[Saved entries]
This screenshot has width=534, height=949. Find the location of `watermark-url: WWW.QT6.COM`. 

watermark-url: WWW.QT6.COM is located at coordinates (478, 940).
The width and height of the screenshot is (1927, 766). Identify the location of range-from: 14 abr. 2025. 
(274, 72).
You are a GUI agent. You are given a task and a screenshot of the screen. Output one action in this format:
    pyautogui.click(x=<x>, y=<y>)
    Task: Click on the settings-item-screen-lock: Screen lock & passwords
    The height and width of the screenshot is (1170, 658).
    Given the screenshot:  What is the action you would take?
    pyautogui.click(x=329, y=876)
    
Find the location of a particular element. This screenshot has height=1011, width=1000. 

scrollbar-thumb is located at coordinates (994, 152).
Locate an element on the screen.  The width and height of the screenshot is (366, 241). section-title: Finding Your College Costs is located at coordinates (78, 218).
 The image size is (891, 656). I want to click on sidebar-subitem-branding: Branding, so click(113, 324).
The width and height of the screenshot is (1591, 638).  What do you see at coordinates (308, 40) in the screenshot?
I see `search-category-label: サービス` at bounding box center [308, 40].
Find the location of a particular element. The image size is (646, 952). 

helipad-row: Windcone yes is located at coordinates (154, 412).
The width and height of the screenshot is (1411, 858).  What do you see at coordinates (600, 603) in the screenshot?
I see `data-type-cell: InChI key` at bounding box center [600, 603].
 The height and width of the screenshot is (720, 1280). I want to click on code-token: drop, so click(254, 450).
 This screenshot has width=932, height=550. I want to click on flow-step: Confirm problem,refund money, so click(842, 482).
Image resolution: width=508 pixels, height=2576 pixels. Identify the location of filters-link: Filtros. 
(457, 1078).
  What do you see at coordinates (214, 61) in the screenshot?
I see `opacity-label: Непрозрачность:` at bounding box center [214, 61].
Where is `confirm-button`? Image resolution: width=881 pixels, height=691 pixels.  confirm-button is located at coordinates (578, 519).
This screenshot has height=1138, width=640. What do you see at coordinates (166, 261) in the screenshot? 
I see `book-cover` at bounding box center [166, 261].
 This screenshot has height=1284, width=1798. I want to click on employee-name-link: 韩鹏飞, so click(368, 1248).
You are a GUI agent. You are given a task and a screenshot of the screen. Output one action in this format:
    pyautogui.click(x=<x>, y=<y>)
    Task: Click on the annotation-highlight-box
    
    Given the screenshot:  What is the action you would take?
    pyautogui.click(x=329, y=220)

**Exercise directions**
Turn the rows from the line with "The width and height of the screenshot is (1591, 638)." up to and including the line with "center [308, 40]." into a JSON list of strings, one string per line, leaving out any blank lines.

**Task output**
[
  "The width and height of the screenshot is (1591, 638).  What do you see at coordinates (308, 40) in the screenshot?",
  "I see `search-category-label: サービス` at bounding box center [308, 40]."
]